When Dayton got to Los Angeles in the late ’90s, he opened for the punk rock band X. He befriended guitarist John Doe, who he would later play with during solo endeavors and even directed him in the 2011 horror film, “Zombex.” In 2015, while X guitarist Billy Zoom was undergoing treatment for bladder cancer, the band called Dayton to fill in on tour.

“Billy’s guitar playing is so interesting because there’s all this little stuff he throws in there. It’s not just a big riff or big lead guitar playing, there’s jazz stuff in there that he’s doing and he’s very nuanced,” he recalled. “But I got to throw a little of my own version in there, too. They gave me a lot of rope to hang myself with.”

When one of Dayton’s closest friends, “The Walking Dead” actor Lew Temple, landed one of his first roles in Rob Zombie’s 2005 film “The Devil’s Rejects,” Temple passed his name along to Zombie, who was looking to create a fake ’70s country band to compose the soundtrack for the film. After he and Temple wrote a bunch of “hillbilly horror songs” for the film, Dayton has been writing music for Zombie’s films ever since. In Zombie’s 2009 “Halloween II,” Dayton plays Captain Clegg, the leader of a fictional band called Captain Clegg and the Night Creatures that play the Halloween party scene in the movie.

“I don’t know if Rob Zombie knew what a gift he was giving me and my family,” Dayton said, noting that he gets royalty checks from the songs and offers to perform as Captain Clegg at Halloween parties around the world.

“When I worked with Rob, he said to me, ‘You need to write a song with the word ‘Halloween’ in it.’ So I did and I made little videos and I’d send them to Rob and he’d say, ‘Okay, good, but needs more blood.’

“I was like going through the Rob Zombie horror film school. I didn’t realize what being a part of ‘Halloween,’ the biggest franchise ever, meant at the time and it still happens now that people come up to me and go, ‘Hey, man, are you Captain Clegg?’”

Dayton said he’s already working on music for a new album and is enjoying hosting “Jesse Dayton’s Badass Country Show” every Wednesday on Gimme Country streaming radio. He also has a good idea of what his next book will be about.

He doesn’t party hard anymore. Seven years ago, he adopted a healthier lifestyle after a doctor told him he wouldn’t see 50 if his blood pressure and cholesterol levels stayed so dangerously high.

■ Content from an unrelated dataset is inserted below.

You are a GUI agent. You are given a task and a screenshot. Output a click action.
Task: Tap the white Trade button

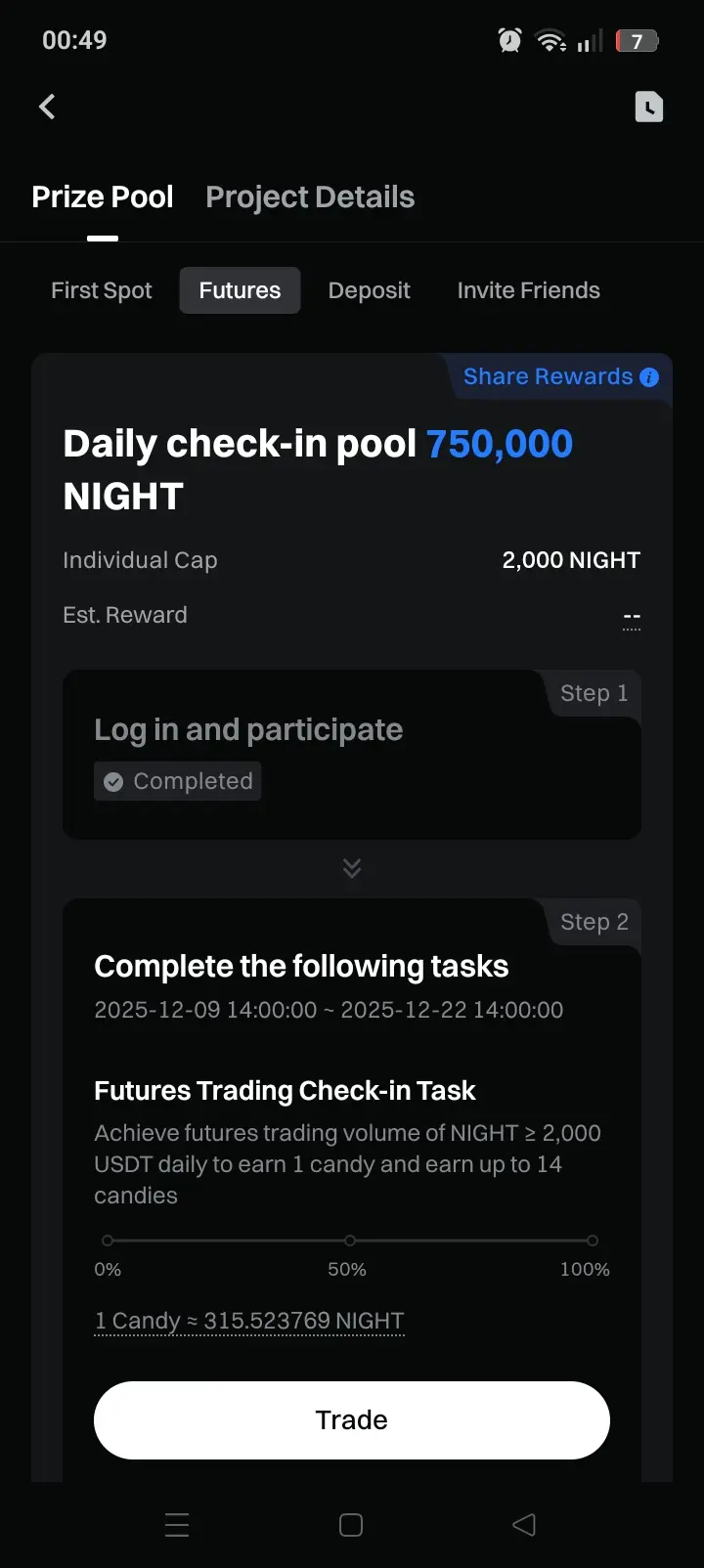click(352, 1420)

“The doctor was like, ‘Dude, you’re gonna be dead like pretty soon; You’re a heart attack and stroke waiting to happen,’” he said. “I walked out of there and changed my whole life. That’s what the next book will be about. If a guy from Beaumont, Texas, who grew up in this insulated bubble of gluttony, if he can change, then anyone can.”

Jesse Dayton “Beaumonster” Tour

When: 7 p.m. Thurdsay, Nov. 11

Where: Gallagher’s Pub, 300 Pacific Coast highway, Suite 113, Huntington Beach

Tickets: $15 at Ticketweb.com 

Also: 8:30 p.m. Wednesday, Nov. 10 at The Whistle Stop, 2236 Fern Street, San Diego. $10 at eventbrite.com; 7 p.m. Friday, Nov. 12 at Campus Jax, 3950 Campus Drive, Newport Beach. $20-$60 at campusjax.com; 7 p.m. Saturday, Nov. 13 at Redwood Bar & Grill, 316 W. 2nd Street, Los Angeles. $20 at eventbrite.com.